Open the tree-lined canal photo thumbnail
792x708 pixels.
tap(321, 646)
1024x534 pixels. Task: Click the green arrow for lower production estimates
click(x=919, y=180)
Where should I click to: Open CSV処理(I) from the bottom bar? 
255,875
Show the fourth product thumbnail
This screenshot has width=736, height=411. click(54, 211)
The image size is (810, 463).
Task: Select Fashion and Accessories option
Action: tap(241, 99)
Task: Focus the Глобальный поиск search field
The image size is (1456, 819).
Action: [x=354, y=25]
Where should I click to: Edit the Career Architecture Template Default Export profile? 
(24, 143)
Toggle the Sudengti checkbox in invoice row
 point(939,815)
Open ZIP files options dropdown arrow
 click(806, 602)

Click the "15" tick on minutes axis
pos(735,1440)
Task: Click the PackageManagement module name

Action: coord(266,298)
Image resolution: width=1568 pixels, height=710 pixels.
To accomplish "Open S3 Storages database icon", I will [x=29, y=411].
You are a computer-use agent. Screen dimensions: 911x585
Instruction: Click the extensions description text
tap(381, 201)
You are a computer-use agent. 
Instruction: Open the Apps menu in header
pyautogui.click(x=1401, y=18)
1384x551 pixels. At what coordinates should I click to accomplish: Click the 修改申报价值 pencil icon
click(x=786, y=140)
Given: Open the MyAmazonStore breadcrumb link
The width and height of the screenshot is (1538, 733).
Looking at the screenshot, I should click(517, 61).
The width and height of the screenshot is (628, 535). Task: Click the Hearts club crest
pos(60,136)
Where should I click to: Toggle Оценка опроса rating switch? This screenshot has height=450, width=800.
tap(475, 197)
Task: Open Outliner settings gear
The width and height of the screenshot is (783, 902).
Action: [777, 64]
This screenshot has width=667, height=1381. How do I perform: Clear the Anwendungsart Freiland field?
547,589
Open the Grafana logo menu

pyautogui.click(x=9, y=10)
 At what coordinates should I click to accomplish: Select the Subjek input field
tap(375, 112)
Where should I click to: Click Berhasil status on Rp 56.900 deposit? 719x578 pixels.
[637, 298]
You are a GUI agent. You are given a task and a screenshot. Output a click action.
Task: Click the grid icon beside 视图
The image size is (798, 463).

------------------------------------------------------------

Your assignment :: Among the lines of the records, copy out each one that contains the word "agent".

Solution for this problem ::
You are a computer-use agent. Screen dimensions: 911x585
You are a computer-use agent. 
You are a GUI agent. You are given a task and a screenshot. Output a click action.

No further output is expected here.